On Sunday, January 4th, 2015, Phil
Africa was secretly transported from his Dallas, Pennsylvania prison to
Wilkes Barre General Hospital at the same time as MOVE members were
attempting to visit him. At the hospital, he was held in isolation for five
days and not even allowed to call his wife of 44 years, Janine Africa.
The hospital and prison received
hundreds of phone calls in support of Phil, and on January 8, he was finally
allowed to call his wife. She reported on the website of the MOVE
organization, that he was heavily drugged, incoherent and couldn’t even hold
the phone to talk to her.
On January 9, Phil was sent back to the
prison infirmary. The next day, Ramona and Carlos Africa were granted
permission to visit Phil in the prison infirmary. When they reached him, he
was incoherent and couldn’t talk or move his head to look at them. An hour
after they left, they got a call that Phil passed away.

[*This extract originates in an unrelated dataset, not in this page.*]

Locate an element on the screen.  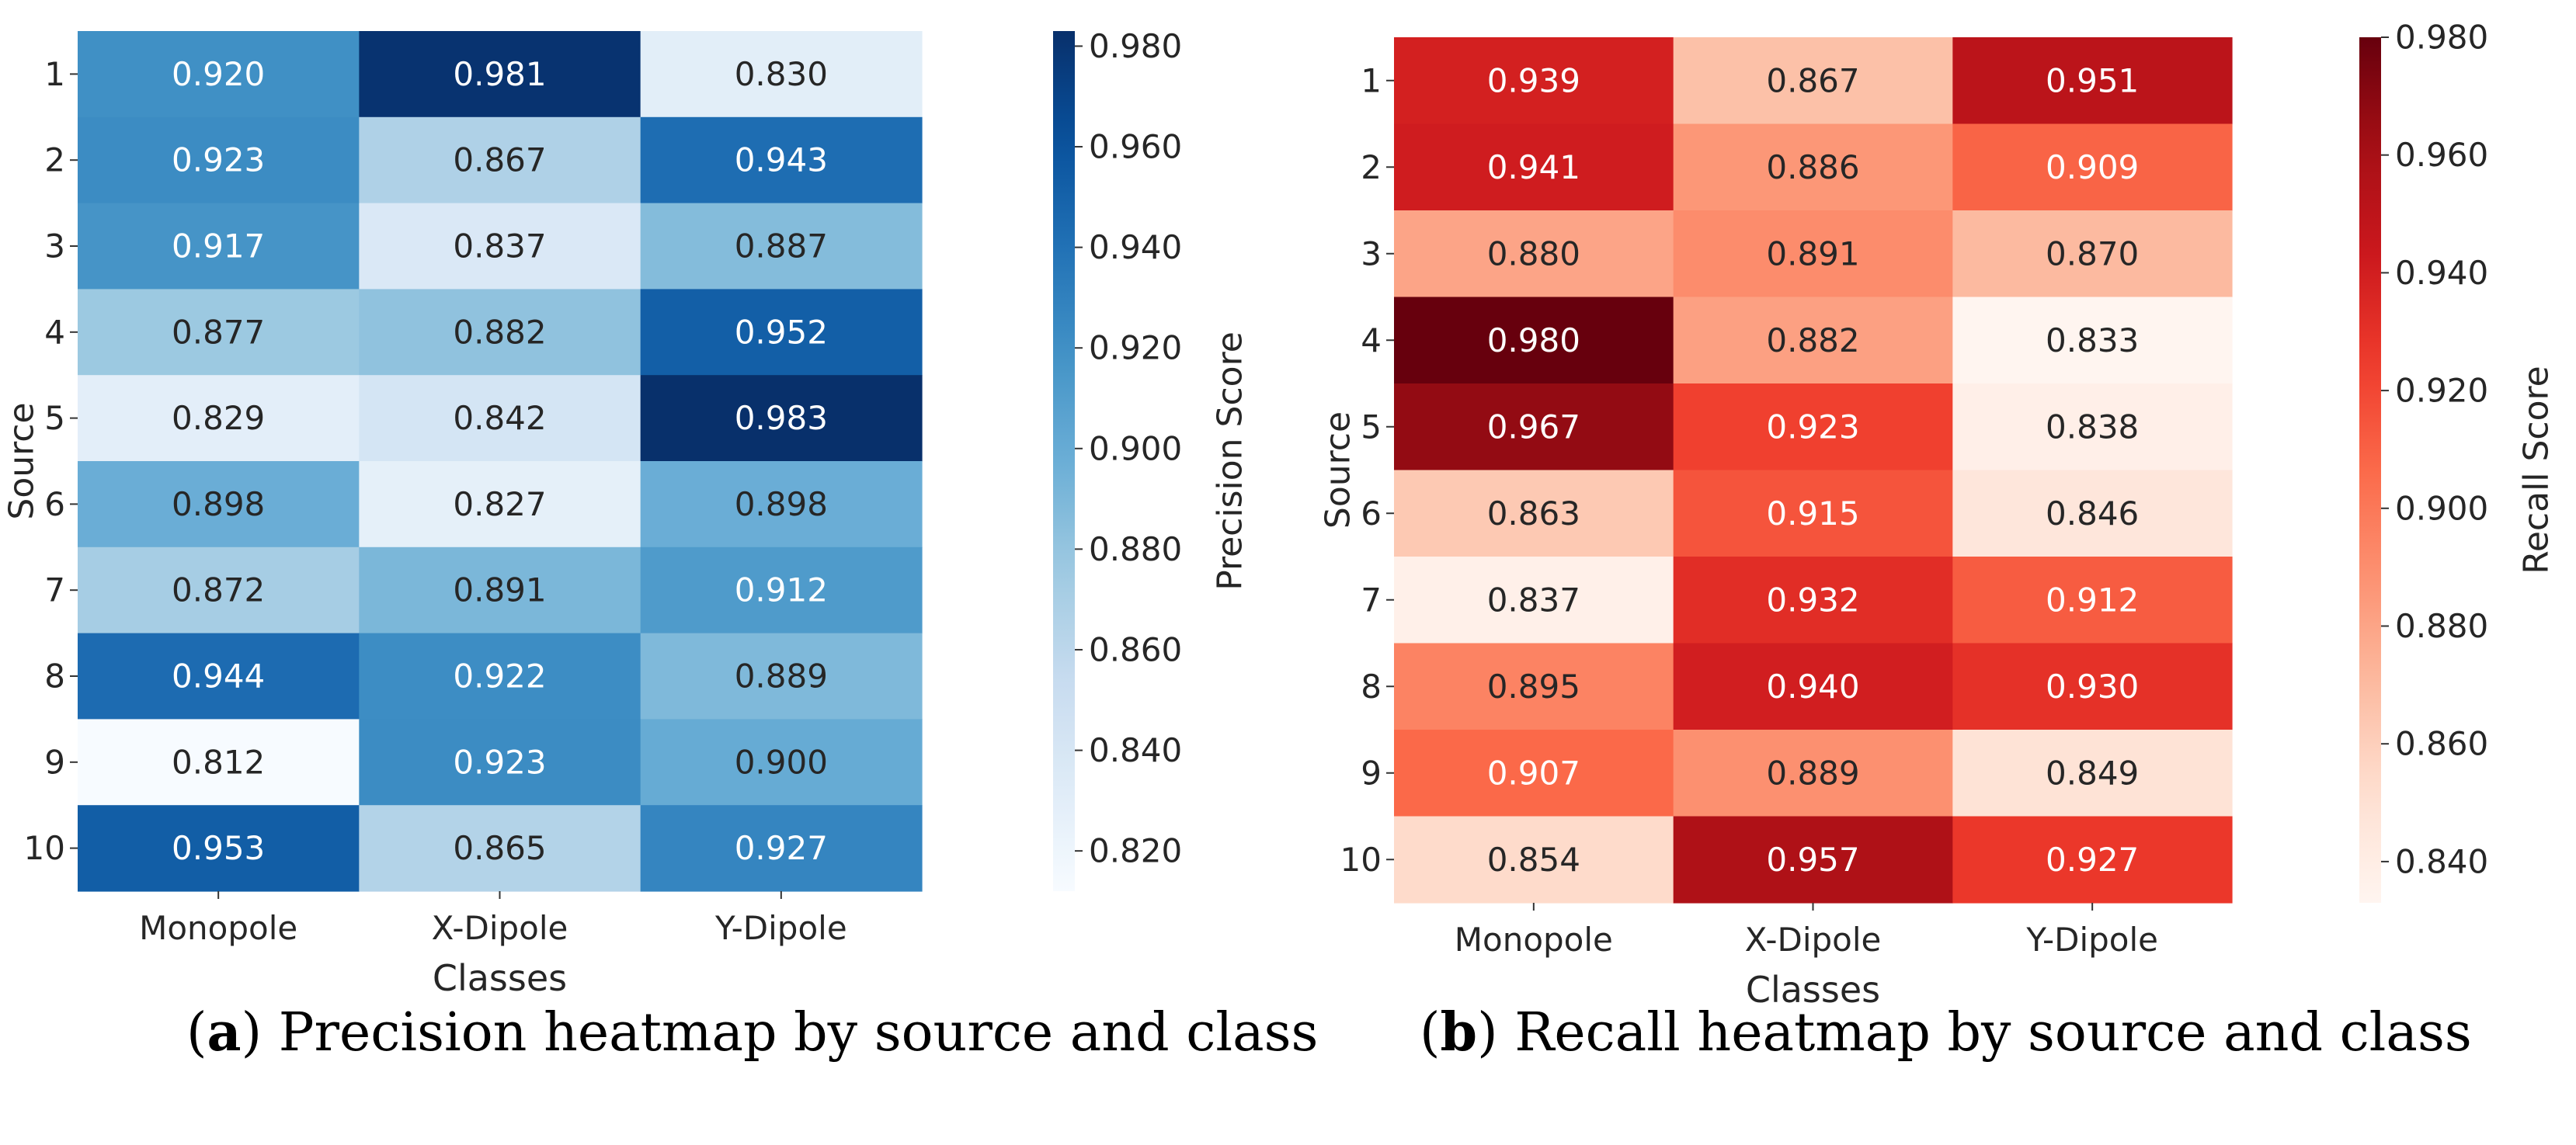
x-tick-label: Y-Dipole is located at coordinates (2092, 940).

''Inmates in the infirmary and others
in the prison were shocked when they heard the news. They had witnessed his
vigorous health for decades in the prisons, had just seen him stretching and
doing jumping jacks six days earlier,'' wrote Ramona Africa.

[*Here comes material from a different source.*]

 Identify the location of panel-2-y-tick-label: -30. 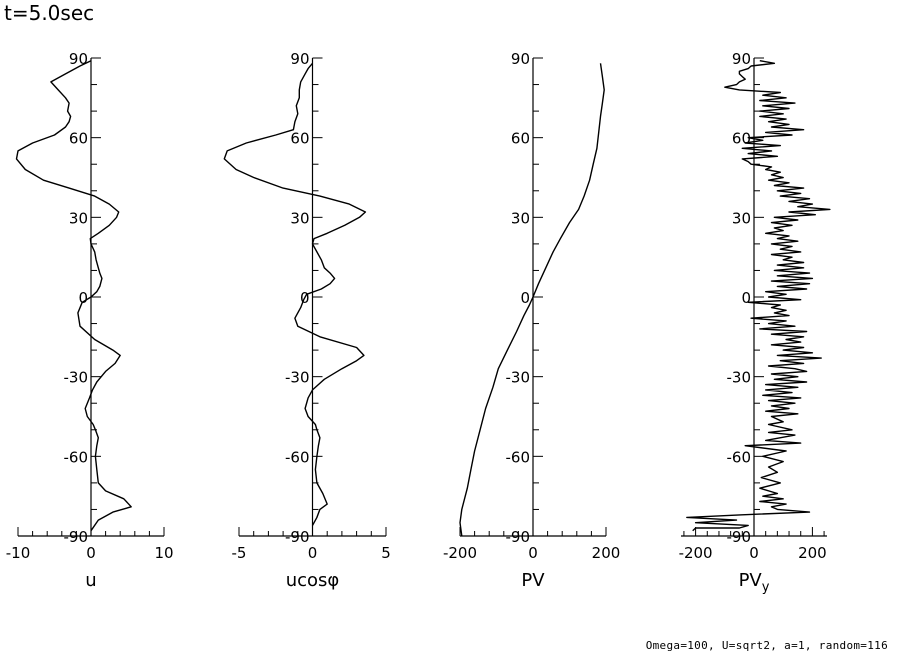
(298, 378).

''The fact that Phil was isolated for
the six days before he passed, that the prison even refused to acknowledge
that he was in the hospital is beyond suspicious.''
''When Merle Africa died in prison on
March 13th, 1998 the conditions were very similar. She had been one way in
the prison, but within hours of being forced to go to an outside hospital she
was dead,'' Ramona Africa further stated.
What these terrible cases have in
common is that both al-Libi and Africa, whose adopted names demonstrate
idealistic dedication to their land of origin, were members of now-defunct
revolutionary groups. Al-Libi’s wife, Umm Abdul Rahman told the Daily Beast,
''My husband was affiliated with al-Qaeda a long time ago. But he was never a
senior leader in al-Qaeda.''
Al-Qaeda at the height of its glory had
not more than a few hundred soldiers, while the same is true of the Black
Panther Party. These relatively obscure revolutionaries are now old men. They
are considered social justice activists by those who support them, and
retired terrorists by those who don’t. The U.S. government’s policy to
emotionally destroy political prisoners by deliberately separating them from
their loved ones at the time of death seems vindictive.
''It’s this system’s intention for MOVE
people to die in prison,'' stated Ramona Africa.
''The MOVE 9 never should have been
imprisoned at all, and according to their sentence they should have been
paroled over six years ago,'' she insisted. ''The death of Merle and Phil
Africa rests directly at the feet of this government!''
Likewise, al-Libi’s son Ahmed Nazeeh al
Ruqai’i railed against the U.S. government.
''We will not forget. Neither will we
get over what happened at the hands of the Americans, who prevented us from
visiting our father and deprived us from seeing him'' he said in a statement.
A quiet death in prison, reported to be
of natural causes, means that the only people who understand what happened
are the person’s closest supporters – not the general public.
These deaths clearly demonstrate that
torture rendition against Muslims and against African American civil rights
activists is alive and well under the Obama administration.